> [読解用の抜粋]
中村真一郎は1918年3月5日に東京に生まれた。

開成中学に入学し、終生の盟友であった福永武彦と出会う。

また、その後は一高から東京帝国大学仏文科に進学し、

この時期にプルーストと源氏物語という文学的源泉への

関心の基礎を形作ったものと思われる。

文学的出発は福永武彦や加藤周一らと「マチネ・ポエティク」という

グループを作り、押韻定型詩の可能性を追求した。

小説家としてはもう少し遅れて、戦後になって作品が発表された。

まずは、戦時下を生きたひとりの知識人の生涯をたどった

『死の影の下に』から始まる長編五部作であり、この作品は

中村真一郎を戦後派文学の代表的な担い手として認識させた。

また、加藤周一や福永武彦との共著『1946・文学的考察』では、

ヨーロッパの文学への造詣の深さを印象づけた。

当時の中村真一郎の作品は、戦前の理想と戦後の現実の中で

翻弄されてしまう知識人の群像を描いた『回転木馬』のような、

現実の社会の中での知識人の役割を追求したものが多かった。

しかし、1957年の妻の急死をきっかけにして、精神を病み、

ロボトミーの手術を受けて、過去の記憶を部分的に失い、

その予後として、江戸時代の漢詩を読むようになってから、

いままでの西洋の文学に加えて、漢文学の要素が

作品に加わっていくようになった。

江戸初期の詩人と香港出身の女優との交流と感応を描いた

『雲のゆき来』、菅原道真の漢詩を現代語にしながらあえて

無国籍の詩人のように対象化した『遠隔感応』、

外国の都市の中での精神のありかを探った『孤独』などが、

1960年代の中村真一郎の主要な作品となっていった。

> [与えられたデータ]
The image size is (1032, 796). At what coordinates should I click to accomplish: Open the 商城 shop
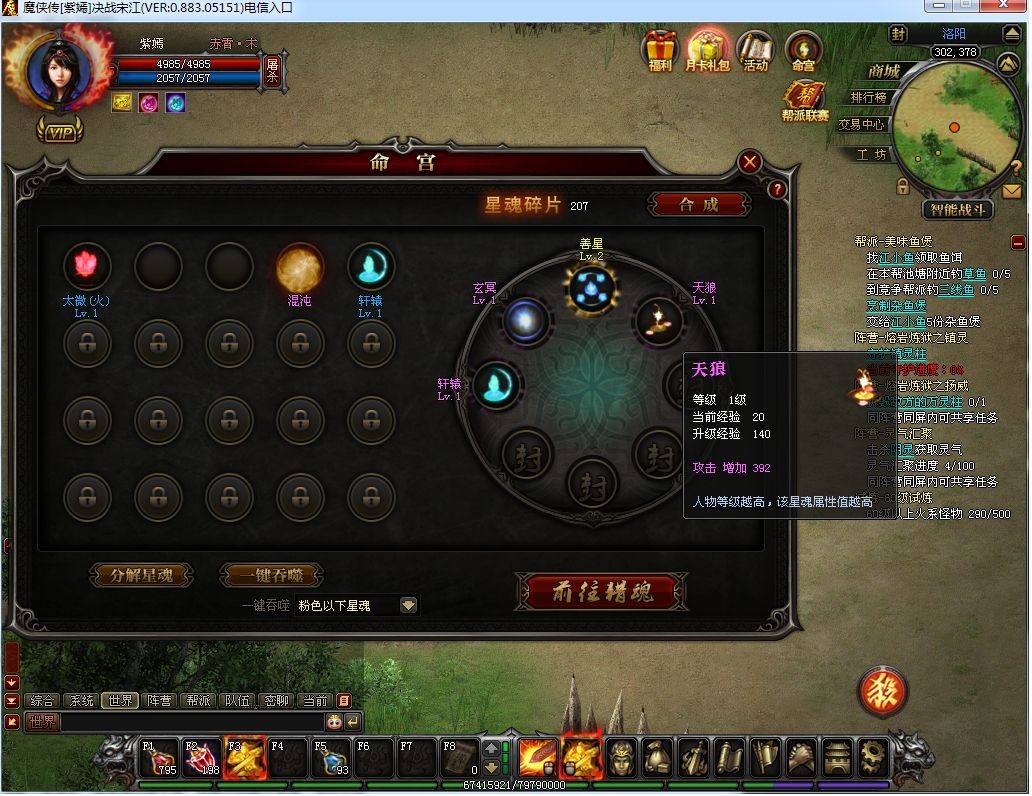pos(883,71)
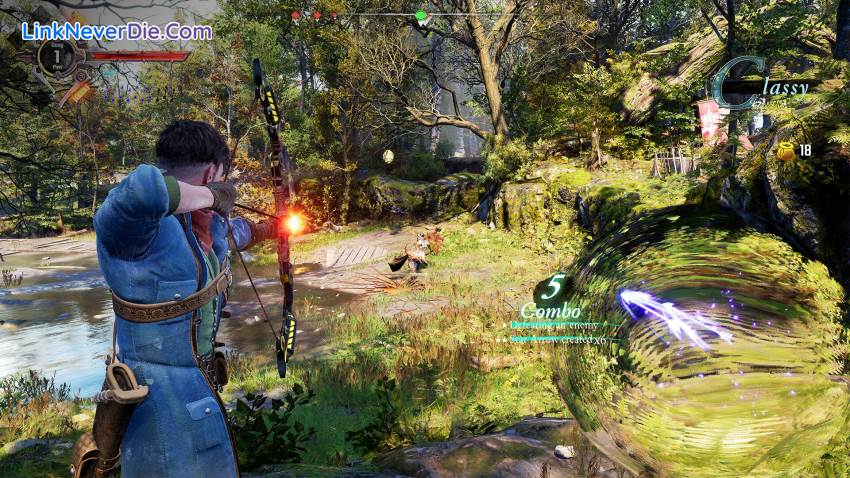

> [設定課題 A]
中村真一郎についての文章を読み、次の問いに答えなさい。
(i) 中村真一郎はどこで生まれたか。
(ii) 福永武彦や加藤周一らと作ったグループは何という名前か。
(iii) 妻が急死したのは何年か。
> [設定課題 B] 中村真一郎についての文章のうち、「翻弄されてしまう知識人の群像を描いた『回転木馬』のような、」という語句を含むところから書き始め、「作品に加わっていくようになった。」まで書いたら止めて、その部分を一字も変えずに書き写しなさい。
> [設定課題 C] 中村真一郎についての文章を、最後の文の後から書き進めなさい。
先に示した行は、中村真一郎についての文章とは無関係である。

> [最終結果 A]
(i) 東京
(ii) 「マチネ・ポエティク」
(iii) 1957年

> [最終結果 B]
翻弄されてしまう知識人の群像を描いた『回転木馬』のような、

現実の社会の中での知識人の役割を追求したものが多かった。

しかし、1957年の妻の急死をきっかけにして、精神を病み、

ロボトミーの手術を受けて、過去の記憶を部分的に失い、

その予後として、江戸時代の漢詩を読むようになってから、

いままでの西洋の文学に加えて、漢文学の要素が

作品に加わっていくようになった。

> [最終結果 C]
また、この時期には小説家として以外にも多くの活躍をしている。

例えば、福永武彦や丸谷才一との共著で『深夜の散歩』という

作品を発表し、海外推理小説に対する知識を増加させた。

更に、福永武彦や堀田善衛とともに「発光妖精とモスラ」という

作品を合作し、これが映画『ラモス』の原作になったりした。

1971年には、それまでの江戸時代の漢文学への造詣を基盤にした

評伝『頼山陽とその時代』を刊行し、日本の漢文学史の見直しの

きっかけを作ったり、『蠣崎波響の生涯』などの評伝を書いた。

小説では作者と経歴の似た作家を話者として、『四季』四部作で、

全体小説のひとつの形を作り上げた。

『四季』完結後は、王朝文学から始まる日本文学史全体を

視野に入れた発言が多くなり、『色好みの構造』『王朝物語』

『再読日本近代文学』などの文学史的視野をもった著作や、

『愛と美と文学』『火の山の物語』などの回想的文章が多くなった。

晩年には、性愛の意味を文学的に探った『四重奏』四部作などの

作品を遺し、最後まで創作意欲を持ち続けたが、

1997年12月25日にその生涯を終えた。